Sebelum mengajukan gugatan ke Pengadilan Hubungan Industrial (PHI) pada Pengadilan Negeri Jakarta Pusat, Bernandus mengaku telah berupaya menyelesaikannya melalui pemerantaraan mediator di Dinas Tenaga Kerja. Namun ditambahkannya, upaya tersebut gagal karena PT. Prima Kwarta Niaga tidak pernah hadir. “Jadi pas mediasi itu, Perusahaan tidak pernah hadir,” ujar Bernandus, Rabu (4/3/2020).

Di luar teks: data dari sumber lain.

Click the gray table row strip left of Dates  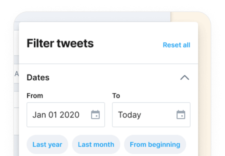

Dalam anjurannya, Disnaker menyarankan agar Perusahaan memberikan Rahayu uang pesangon, uang penghargaan masa kerja dan penggantian hak. Selain itu, Disnaker juga menetapkan besaran upah Rahayu selama tidak dipekerjakan selama 4 bulan, yang seluruhnya berjumlah Rp124 juta.

Menurutnya, Rahayu hanya meminta uang pesangonnya, apabila tidak lagi dikehendaki bekerja oleh Perusahaan karena tidak lagi beroperasi. “Sebenarnya kasus ini berawal dari Perusahaan tersebut mem-PHK secara sepihak klien (kami), tanpa diberikan uang kompensasi pesangon (sesuai aturan),” tutur Bernandus usai menghadiri persidangan yang beragendakan pemeriksaan identitas para pihak.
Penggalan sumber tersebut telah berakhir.